メルカトル図法が有名すぎて、「ピーターズ図法」を知らない人も多いと思います。
Wikipedia には日本語では掲載されておらず、英語版の説明ページがあるのみです。
■メルカトル図法
■ピーターズ図法(Gall?Peters projection)※英語版
球体である地球を平面の世界地図に正しく描く(投影する)ことは絶対に不可能です。
この変換のためのアルゴリズムを数多の数学者がチャレンジしたのが、現存の地図の投影図法の種類と違いになります。
形や法学や距離がゆがんで現実から遠ざかっていくため、図法には正しい部分と間違った部分がどうしても生まれます。
地図は、その用途で何を正しく見せ、何を間違ったものと認識させるかの光と闇を内包しています。
メルカトル図法は方角が正確。そのため航海をするための図面としての用途に長所があり、普及してきました。
逆にピーターズ図法は、面積を正しく認識させます。
アフリカ大陸は意外に大きく、ヨーロッパが小さいのが分かります。インドネシア諸島などもびっくりするくらい大きく感じますね。
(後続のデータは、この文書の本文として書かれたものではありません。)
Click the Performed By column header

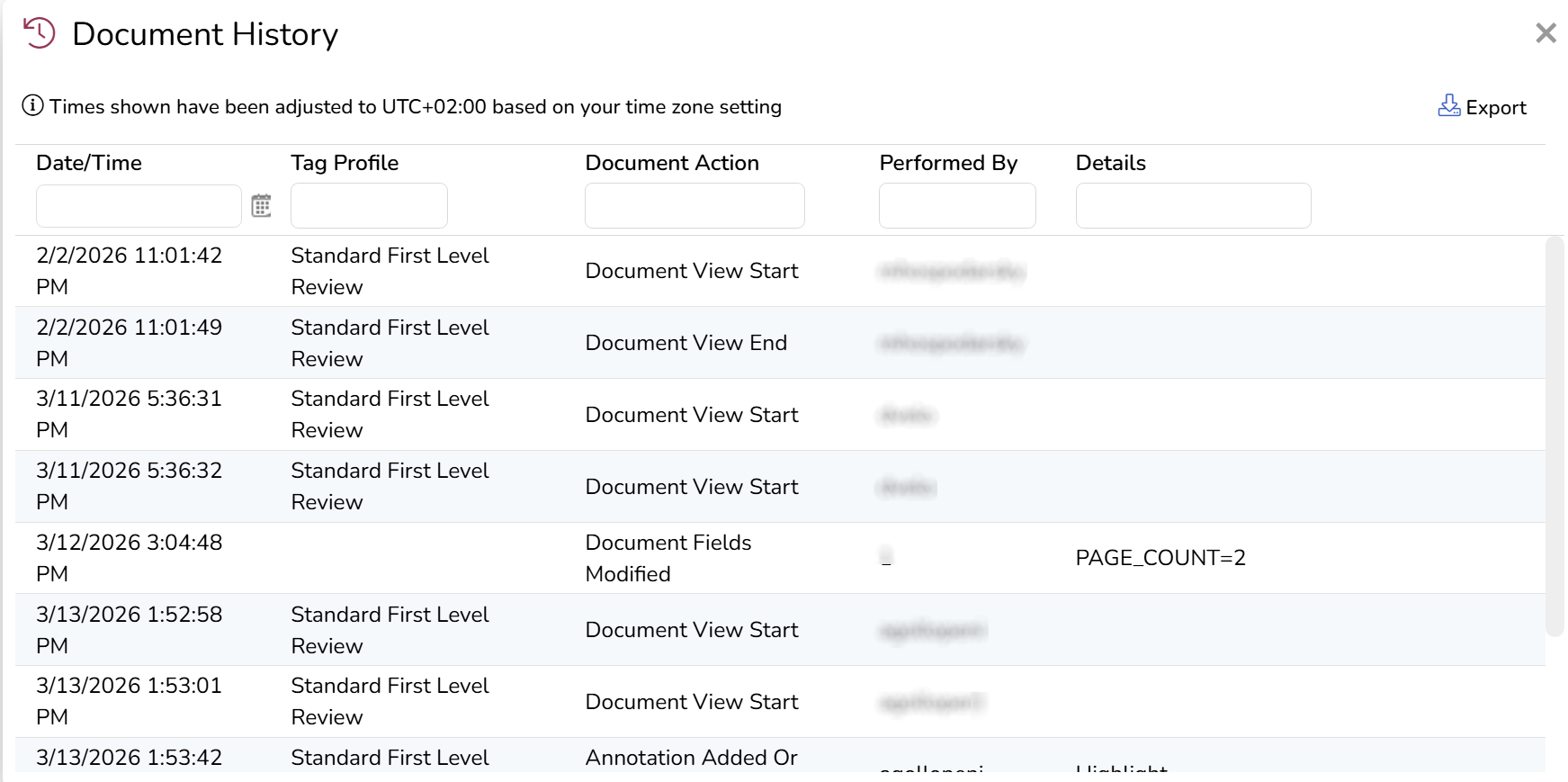[x=948, y=163]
さて、現在の技術において、地球上の現在位置などは軌道上の衛星から GPS によって認識され、目的地への距離や方角も簡単に取得できます。中世の航海時代のようにコンパスで方角を決めることはなく、GPS という鳥が、行き先を先導してくれる時代なのです。そうすると、「現代の地図」に求められる情報と機能とは、何になるのでしょうか?
はたして、いまの地図のデザインは、そのまま現代に合致するものなのでしょうか?
GPS に相応しいデザインの地図、それが今、求められているかもしれません。